UNITED NATIONS, United States: The UN Security Council voted Tuesday to terminate a mission that tried to enforce a ceasefire in war-torn Yemen’s port city of Hodeida.
“Houthi obstructionism has left the mission without a purpose, and it has to close,” said Tammy Bruce of the US delegation, one of 13 on the 15 member council to support ending the mission’s mandate.
The UN mission is now scheduled to conclude in two months.
Yemen’s internationally recognized government is a patchwork of groups held together by their opposition to the Iran-backed Houthis, who ousted them from the capital Sanaa in 2014 and now rule much of the country’s north.

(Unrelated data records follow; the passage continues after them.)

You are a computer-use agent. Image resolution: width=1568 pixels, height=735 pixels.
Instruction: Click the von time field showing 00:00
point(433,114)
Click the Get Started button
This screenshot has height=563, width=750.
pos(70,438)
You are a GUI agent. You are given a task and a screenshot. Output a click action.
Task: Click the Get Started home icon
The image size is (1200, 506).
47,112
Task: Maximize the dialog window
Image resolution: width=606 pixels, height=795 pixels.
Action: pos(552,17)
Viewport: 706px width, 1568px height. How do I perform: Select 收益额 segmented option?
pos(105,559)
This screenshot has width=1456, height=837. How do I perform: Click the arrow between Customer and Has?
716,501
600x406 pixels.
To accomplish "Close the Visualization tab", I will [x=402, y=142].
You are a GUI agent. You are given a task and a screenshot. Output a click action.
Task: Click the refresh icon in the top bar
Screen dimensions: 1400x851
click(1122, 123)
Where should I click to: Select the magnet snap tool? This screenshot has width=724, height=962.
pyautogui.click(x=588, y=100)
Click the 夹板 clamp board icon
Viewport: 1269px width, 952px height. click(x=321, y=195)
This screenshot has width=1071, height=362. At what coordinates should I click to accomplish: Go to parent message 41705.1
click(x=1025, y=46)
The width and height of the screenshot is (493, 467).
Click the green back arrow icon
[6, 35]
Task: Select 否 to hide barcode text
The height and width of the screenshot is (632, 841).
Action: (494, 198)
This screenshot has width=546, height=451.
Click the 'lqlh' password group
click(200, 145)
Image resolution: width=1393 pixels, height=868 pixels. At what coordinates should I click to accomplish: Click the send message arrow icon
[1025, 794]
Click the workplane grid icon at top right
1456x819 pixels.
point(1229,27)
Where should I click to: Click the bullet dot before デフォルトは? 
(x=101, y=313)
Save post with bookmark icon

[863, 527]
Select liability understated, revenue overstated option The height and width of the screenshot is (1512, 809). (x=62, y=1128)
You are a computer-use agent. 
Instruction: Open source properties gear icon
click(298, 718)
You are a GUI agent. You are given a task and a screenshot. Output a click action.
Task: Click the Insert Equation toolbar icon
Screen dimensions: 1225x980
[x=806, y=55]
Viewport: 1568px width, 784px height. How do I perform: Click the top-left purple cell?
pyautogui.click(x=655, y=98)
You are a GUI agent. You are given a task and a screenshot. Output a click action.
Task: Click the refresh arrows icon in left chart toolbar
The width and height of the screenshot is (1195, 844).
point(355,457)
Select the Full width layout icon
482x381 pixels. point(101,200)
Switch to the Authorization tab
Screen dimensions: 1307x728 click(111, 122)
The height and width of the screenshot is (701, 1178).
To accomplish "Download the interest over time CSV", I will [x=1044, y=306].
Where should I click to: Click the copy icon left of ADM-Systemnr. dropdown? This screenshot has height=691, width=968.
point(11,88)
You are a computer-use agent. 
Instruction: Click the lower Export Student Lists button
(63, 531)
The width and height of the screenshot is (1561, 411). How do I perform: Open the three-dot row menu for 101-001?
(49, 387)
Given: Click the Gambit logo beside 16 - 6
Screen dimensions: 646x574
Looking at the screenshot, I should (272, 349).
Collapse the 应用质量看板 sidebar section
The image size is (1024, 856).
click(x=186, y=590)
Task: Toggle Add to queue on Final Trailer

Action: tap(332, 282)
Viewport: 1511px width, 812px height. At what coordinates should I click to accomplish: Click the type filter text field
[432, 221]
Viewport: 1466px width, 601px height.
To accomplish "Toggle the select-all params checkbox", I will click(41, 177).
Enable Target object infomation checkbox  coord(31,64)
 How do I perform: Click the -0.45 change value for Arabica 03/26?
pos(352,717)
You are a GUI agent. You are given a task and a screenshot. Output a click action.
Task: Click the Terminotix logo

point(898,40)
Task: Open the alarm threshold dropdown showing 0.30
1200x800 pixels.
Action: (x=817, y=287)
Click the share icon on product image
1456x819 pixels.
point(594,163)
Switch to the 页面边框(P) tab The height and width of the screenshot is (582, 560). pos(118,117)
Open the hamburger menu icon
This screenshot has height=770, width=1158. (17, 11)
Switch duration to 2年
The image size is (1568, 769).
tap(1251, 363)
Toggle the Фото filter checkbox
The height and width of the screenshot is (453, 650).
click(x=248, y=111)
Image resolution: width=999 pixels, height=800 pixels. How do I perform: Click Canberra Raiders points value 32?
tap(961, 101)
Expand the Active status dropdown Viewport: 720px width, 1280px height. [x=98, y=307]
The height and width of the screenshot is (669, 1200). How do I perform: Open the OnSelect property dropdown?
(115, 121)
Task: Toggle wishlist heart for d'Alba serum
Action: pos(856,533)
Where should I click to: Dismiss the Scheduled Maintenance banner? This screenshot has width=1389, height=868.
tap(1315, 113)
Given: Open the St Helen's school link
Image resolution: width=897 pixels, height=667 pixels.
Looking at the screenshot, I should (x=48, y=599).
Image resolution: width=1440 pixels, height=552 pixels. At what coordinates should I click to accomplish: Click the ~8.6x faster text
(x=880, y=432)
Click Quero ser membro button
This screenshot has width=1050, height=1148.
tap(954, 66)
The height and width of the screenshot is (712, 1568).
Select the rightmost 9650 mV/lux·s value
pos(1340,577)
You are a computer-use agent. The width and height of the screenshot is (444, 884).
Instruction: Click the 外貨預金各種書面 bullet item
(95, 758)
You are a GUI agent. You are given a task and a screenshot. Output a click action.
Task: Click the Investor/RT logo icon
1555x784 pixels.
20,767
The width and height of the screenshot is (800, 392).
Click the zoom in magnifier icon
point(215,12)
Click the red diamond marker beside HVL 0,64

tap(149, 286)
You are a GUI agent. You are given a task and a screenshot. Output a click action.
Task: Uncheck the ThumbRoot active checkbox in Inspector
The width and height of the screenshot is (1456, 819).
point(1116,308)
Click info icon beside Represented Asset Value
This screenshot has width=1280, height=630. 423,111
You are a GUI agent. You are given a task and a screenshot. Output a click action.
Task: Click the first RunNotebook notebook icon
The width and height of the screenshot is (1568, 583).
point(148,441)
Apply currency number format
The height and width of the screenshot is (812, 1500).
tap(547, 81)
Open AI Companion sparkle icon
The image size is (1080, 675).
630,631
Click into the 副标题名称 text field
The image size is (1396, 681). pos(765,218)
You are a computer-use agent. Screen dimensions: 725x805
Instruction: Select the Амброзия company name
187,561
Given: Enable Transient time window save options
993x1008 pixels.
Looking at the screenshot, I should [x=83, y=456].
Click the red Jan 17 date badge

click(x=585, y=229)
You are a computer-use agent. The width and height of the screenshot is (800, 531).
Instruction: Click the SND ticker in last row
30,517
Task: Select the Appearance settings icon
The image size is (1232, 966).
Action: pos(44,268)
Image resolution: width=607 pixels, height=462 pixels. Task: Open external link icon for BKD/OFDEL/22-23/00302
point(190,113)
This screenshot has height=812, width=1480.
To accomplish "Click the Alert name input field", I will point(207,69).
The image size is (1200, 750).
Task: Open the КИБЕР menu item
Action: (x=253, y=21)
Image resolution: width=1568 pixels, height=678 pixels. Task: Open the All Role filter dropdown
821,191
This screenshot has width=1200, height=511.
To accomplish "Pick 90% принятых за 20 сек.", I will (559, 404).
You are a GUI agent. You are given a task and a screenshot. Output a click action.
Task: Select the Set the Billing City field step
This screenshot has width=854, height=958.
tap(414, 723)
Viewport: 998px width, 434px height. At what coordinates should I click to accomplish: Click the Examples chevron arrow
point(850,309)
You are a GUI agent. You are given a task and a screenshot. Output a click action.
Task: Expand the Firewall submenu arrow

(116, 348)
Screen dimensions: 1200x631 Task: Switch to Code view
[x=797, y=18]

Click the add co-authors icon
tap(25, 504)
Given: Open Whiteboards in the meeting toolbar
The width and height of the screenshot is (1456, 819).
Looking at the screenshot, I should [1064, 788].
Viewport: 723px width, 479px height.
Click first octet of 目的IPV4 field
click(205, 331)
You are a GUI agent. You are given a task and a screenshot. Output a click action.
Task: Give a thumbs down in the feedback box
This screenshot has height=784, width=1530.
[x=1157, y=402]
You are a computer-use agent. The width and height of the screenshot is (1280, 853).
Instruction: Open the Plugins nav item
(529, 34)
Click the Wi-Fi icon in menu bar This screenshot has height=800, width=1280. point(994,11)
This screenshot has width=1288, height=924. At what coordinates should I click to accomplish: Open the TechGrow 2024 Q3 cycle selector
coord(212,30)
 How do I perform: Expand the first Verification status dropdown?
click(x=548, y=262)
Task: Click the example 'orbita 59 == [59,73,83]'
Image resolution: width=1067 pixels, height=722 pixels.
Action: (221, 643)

They also hold Hodeida.
The Houthis have been at war with the government, backed by a Saudi-led coalition since 2015, in a conflict that has killed hundreds of thousands of Yemenis and triggered a major humanitarian crisis.
Since 2021 the Houthis have periodically detained UN staffers and still hold some of them.
The resolution approved Tuesday, which was sponsored by Britain, stipulates that the UN mission in Hodeida — known as UNMHA — must close as of March 31. It has been there since 2019.
Russia and China abstained from the vote.
“For six years, UNMHA has served as a critical stabilizing presence” in the region and “actively deterred and prevented a return to full scale conflict,” said Danish representative Christina Markus Lassen.
“The dynamics of the conflict have evolved, and the operating environment has significantly narrowed as UN personnel have become the target of the Houthis’ arbitrary detentions,” Lassen said.
The war in the poorest country in the Arabian peninsula has triggered the worst humanitarian crisis anywhere in the world, the United Nations says.
It expects things to get worse in 2026 as hungry Yemenis find it even harder to get food and international aid drops off.